If there are unmatched countries you care about, you can update the `manual` mapping above and re-run the merge.

Next: create analysis metrics and visualizations.

In [ ]:
# Prepare final analysis dataframe (drop rows without happiness Score)
analysis = merged.dropna(subset=['Score']).copy()

# Create per-100-cases and per-100-deaths metrics where meaningful
analysis['Deaths_per_Confirmed_pct'] = analysis['CFR'] * 100
analysis['log_confirmed'] = np.log1p(analysis['Confirmed_latest'])
analysis['log_deaths'] = np.log1p(analysis['Deaths_latest'])

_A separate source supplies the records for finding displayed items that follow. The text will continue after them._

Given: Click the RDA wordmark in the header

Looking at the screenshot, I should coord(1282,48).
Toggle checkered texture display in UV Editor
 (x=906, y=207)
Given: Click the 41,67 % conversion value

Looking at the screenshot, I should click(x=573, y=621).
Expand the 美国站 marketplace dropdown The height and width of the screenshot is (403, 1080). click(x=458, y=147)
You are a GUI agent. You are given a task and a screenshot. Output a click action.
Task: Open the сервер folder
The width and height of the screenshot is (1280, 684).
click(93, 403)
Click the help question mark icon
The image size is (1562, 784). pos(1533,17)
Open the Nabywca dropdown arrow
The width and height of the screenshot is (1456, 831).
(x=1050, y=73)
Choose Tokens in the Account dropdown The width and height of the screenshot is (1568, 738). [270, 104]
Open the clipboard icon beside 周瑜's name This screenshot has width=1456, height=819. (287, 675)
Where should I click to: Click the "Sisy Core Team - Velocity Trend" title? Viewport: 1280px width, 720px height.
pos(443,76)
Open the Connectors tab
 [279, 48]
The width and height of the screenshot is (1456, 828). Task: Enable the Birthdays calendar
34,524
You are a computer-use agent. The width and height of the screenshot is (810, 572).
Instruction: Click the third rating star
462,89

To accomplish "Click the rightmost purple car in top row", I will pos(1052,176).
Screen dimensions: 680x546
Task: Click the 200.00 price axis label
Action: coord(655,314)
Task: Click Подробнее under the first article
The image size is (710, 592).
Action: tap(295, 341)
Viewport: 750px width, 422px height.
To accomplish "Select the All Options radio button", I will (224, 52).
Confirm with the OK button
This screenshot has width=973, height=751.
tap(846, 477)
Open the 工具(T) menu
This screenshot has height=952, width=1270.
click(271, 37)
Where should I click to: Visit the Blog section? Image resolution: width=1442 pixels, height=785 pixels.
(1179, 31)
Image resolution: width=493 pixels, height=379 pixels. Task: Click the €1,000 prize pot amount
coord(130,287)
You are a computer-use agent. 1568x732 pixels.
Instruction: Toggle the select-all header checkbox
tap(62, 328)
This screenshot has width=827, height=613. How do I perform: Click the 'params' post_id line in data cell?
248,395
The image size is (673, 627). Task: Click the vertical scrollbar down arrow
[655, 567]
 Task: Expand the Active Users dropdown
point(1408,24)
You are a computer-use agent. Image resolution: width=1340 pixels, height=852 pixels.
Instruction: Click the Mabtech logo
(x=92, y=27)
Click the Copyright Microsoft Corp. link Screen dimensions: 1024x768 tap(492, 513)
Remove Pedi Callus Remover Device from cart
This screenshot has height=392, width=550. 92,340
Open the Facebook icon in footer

analysis[['Country_cov','Country_happiness','Score','GDP per capita','Deaths_latest','Confirmed_latest','Deaths_per_Confirmed_pct']].sample(10)


## Visualizations
1) Scatter: Happiness Score vs CFR (Deaths / Confirmed)
2) Scatter: Happiness Score vs Confirmed (log)
3) Correlation heatmap between happiness indicators and COVID metrics


In [ ]:
plt.figure(figsize=(8,6))
sns.scatterplot(data=analysis, x='Score', y='Deaths_per_Confirmed_pct')
plt.xlabel('Happiness Score')
plt.ylabel('Deaths / Confirmed (%)')
plt.title('Happiness Score vs COVID Case Fatality (%)')
plt.grid(True)
plt.show()


In [ ]:
plt.figure(figsize=(8,6))
sns.scatterplot(data=analysis, x='Score', y='log_confirmed')
plt.xlabel('Happiness Score')
plt.ylabel('log(Confirmed + 1)')
plt.title('Happiness Score vs Log Confirmed Cases')
plt.grid(True)
plt.show()


In [ ]:
# Correlation matrix
corr_cols = ['Score','GDP per capita','Social support','Healthy life expectancy','Freedom to make life choices','Generosity','Perceptions of corruption','Confirmed_latest','Deaths_latest','CFR']
sub = analysis[corr_cols].copy()
sub = sub.dropna()
corr = sub.corr()
plt.figure(figsize=(10,8))
sns.heatmap(corr, annot=True, fmt='.2f', cmap='coolwarm', center=0)
plt.title('Correlation between Happiness indicators and COVID metrics')
plt.show()


## Simple statistical checks
- Compute Pearson correlation between Score and CFR, Score and log_confirmed


In [ ]:
from scipy.stats import pearsonr

df_corr = sub.dropna()
for a,b in [('Score','CFR'), ('Score','log_confirmed')]:
    x = df_corr[a].values
    y = df_corr[b].values if b in df_corr else analysis[b].values
    try:
        r, p = pearsonr(x, y)
        print(f'Pearson r between {a} and {b}: r={r:.3f}, p={p:.3g}')
    except Exception as e:
        print('Could not compute for', a, b, '->', e)


## Initial conclusions & next steps
- The scatter plots and correlation matrix give a first look at whether happier countries experienced lower CFR or fewer cases per country (note: per-country totals are strongly influenced by population size and testing policies).
- Next steps to improve rigor:
  - Obtain population data to compute per-capita metrics (cases/deaths per 100k).
  - Use time-series analysis to compare pandemic trajectories and relate them to policy / social indicators.
  - Improve country-name matching (use ISO codes or a curated mapping).
  - Consider controlling for confounders (age structure, testing rates, urbanization).

Save this notebook and include the generated plots in your report/README.